If Stephen Harper agenda succeeds, the result is a diminished Canada, afraid of open-ended questions and speculative science.
This week, after another tumultuous summer of scandal and the third prorogation of his tenure as prime minister, Stephen Harper will deliver his throne speech to Parliament to be read by the Governor General. The advance word has it that the focus of the speech and the legislative agenda it ushers in will be the protection of consumers.
The choice of words is telling. This is a government interested mainly in what Canadians use and spend, and only passionate about those parts of Canada it can develop and sell off. It cares little about Canadians as citizens and even less about protecting Canada’s shared public goods and standing on guard for its natural capital.

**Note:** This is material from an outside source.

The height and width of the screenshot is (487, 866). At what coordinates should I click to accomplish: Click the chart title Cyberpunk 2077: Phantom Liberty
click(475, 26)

Harper’s true agenda, pretty much all along, has been to dismantle the government’s great traditions of natural science and environmental stewardship, which until recently made Canada a world leader in both fields. This is a government waging a quiet legislative and administrative war on science — especially those fields of science dedicated to gathering and analyzing data on the health of Canada’s natural environment — and it has undone a century of good work with alarming efficiency since the passage of its sweeping omnibus budget bill in June 2012. Whatever is in this week’s throne speech, that budget remains the government’s most forceful statement of intent and clearest articulation of its overarching agenda.